FRAGMENT DO PRZECZYTANIA:
================================
PORADNIK: Jak uatrakcyjnić reklamy z katalogiem produktów?

Reklamy produktowe w Mecie, ale też w innych kanałach społecznościowych, nie muszą oznaczać produktów na jednolitych, nudnych tłach.

3 możliwości: basic, standard i coś extra

Opcje masz 3 – możesz emitować reklamy z katalogu, które:
1. prezentują gołe zdjęcia z feeda produktowego = to taki absolutny basic,
2. będą korzystały z ulepszeń dostępnych w ramach panelu reklamowego – tu wyróżniamy dodatki/nakładki statyczne i dynamiczne, ale te dynamiczne w standardowych ulepszeniach są mocno ograniczone (głównie ograniczają się do możliwości prezentacji na kreacji ceny i/lub procentu zniżki),
3. wyświetlą zdjęcia produktów zmodyfikowane przez zewnętrzne narzędzia (np. Confect, Marpipe, Socioh, Adflow itp.), które oferują zaawansowane nakładki dynamiczne – za ich pomocą możesz pokazać wszystko, co masz w feedzie i zaprezentować to wizualnie w sposób, jaki tylko zechcesz #skyisthelimit

Co ważne, nakładki tworzone przykładowo w Mecie (pkt. 2) możesz wykorzystać tylko w Mecie. Natomiast nakładki tworzone w zewnętrznych narzędziach (pkt. 3) możesz zwykle wykorzystać w różnych platformach (np. w Mecie i na TikToku). Przykładowo taki Confect oferuje już integrację z: Metą, TikTokiem, X, Pinterestem, Snapchatem i Redditem. W przypadku Confecta korzystanie z nakładek w dodatkowych kanałach nie jest opcją dodatkowo płatną – płacisz za to narzędzie raz, niezależnie od tego, w ilu kanałach je wykorzystujesz.

Jak działają zewnętrzne narzędzia?
================================
DOSTĘPNE DANE:

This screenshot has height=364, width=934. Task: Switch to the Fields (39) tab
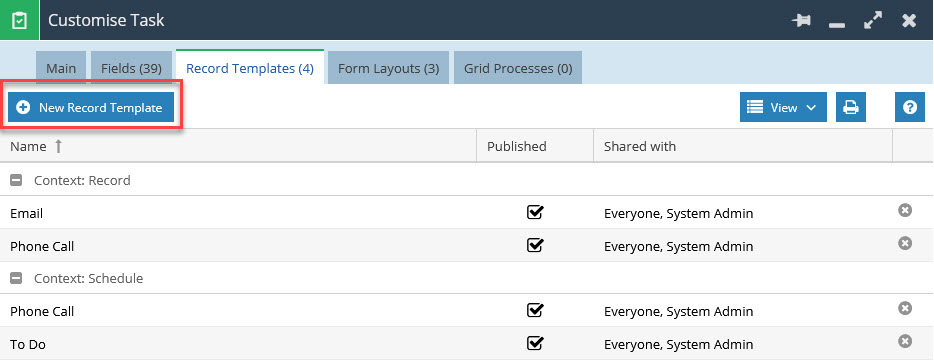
================================
CO NALEŻY ZROBIĆ:
- a) Odpowiedz krótko na poniższe pytania dotyczące poradnika o reklamach z katalogu produktów.
(i) Do czego głównie ograniczają się nakładki dynamiczne w standardowych ulepszeniach panelu reklamowego?
(ii) Z którymi platformami Confect oferuje już integrację?
(iii) Czy korzystanie z nakładek Confecta w dodatkowych kanałach jest dodatkowo płatne?
- b) Poprowadź dalej poradnik o reklamach z katalogu produktów, zaczynając po jego ostatnim zdaniu.

UDZIELONE ODPOWIEDZI:
- a)
(i) Do możliwości prezentacji na kreacji ceny i/lub procentu zniżki.
(ii) Z Metą, TikTokiem, X, Pinterestem, Snapchatem i Redditem.
(iii) Nie. Za narzędzie płaci się raz, niezależnie od liczby kanałów, w których się je wykorzystuje.

- b)
Poniżej dwa przykłady reklam bazujących na katalogu, które wykorzystują zdjęcia produktowe tworzone za pomocą zewnętrznych narzędzi.

Klasyczna karuzela:

I format o nazwie kolekcja:

Narzędzia, które wymieniłem powyżej w punkcie numer 3:
1. zaciągają dane o produktach z Twojego obecnego adresu URL feeda (w tym oczywiście oryginale zdjęcia produktów),
2. umożliwiają modyfikację oryginalnych zdjęć produktów – cały proces modyfikacji odbywa się w zewnętrznym narzędziu, nie platformie reklamowej,
3. nadpisują oryginalne zdjęcia produktów i wypluwają z nimi nowy adres URL feeda, który dodajesz w panelu reklamowym jako dodatkowe źródło danych o produktach i ustawiasz, aby system reklamowy priorytetowo traktował zdjęcia z tego dodatkowego źródła danych.

Schemat działania dość prosty i identyczny w przypadku wszystkich platform reklamowych oraz narzędzi, ale za pierwszym razem może wydawać się to dość skomplikowane. Odpalenie reklam produktowych z gołymi zdjęciami z feeda albo nawet standardowymi ulepszeniami (w ramach samej platformy) jest jednak dużo prostsze.

Jeśli chcesz dowiedzieć się więcej nt. działania tego typu narzędzi polecam dwa blogi:
confect.io/blog
adflow.io/blog
To blogi twórców dwóch popularnych narzędzi do uatrakcyjniania reklam produktowych. Wpisy na nich są krótkie, ale treściwe. Ich autorzy często dzielą się różnymi trickami. Warto zapisać się też do ich newsletterów, w których na bieżąco informują o nowych możliwościach.

A gdybyś miał czas na przeczytanie tylko 1 poradnika (oprócz tego, który właśnie czytasz), to zdecydowanie powinien nim być ten: confect.io/blog/dynamic-product-ads-guide-for-meta-facebook. Znajdziesz w nim nie tylko ciekawe przykłady, ale też czarno na białym wskazane co działa, a co nie. Są to o tyle cenne dane, że oparte na analizie 1,5 mld wyświetleń reklam, do których miał dostęp Confect.

Z analizy Confecta wynika między innymi, że reklamy prezentujące cenę mają średnio o 41% wyższy ROAS albo że na produkt warto nanosić aż 6-8 warstw (np. warstwa z logo firmy, warstwa z ceną produktu i warstwa z procentem zniżki to już łącznie 3 warstwy).

Dlaczego miałbym za to płacić?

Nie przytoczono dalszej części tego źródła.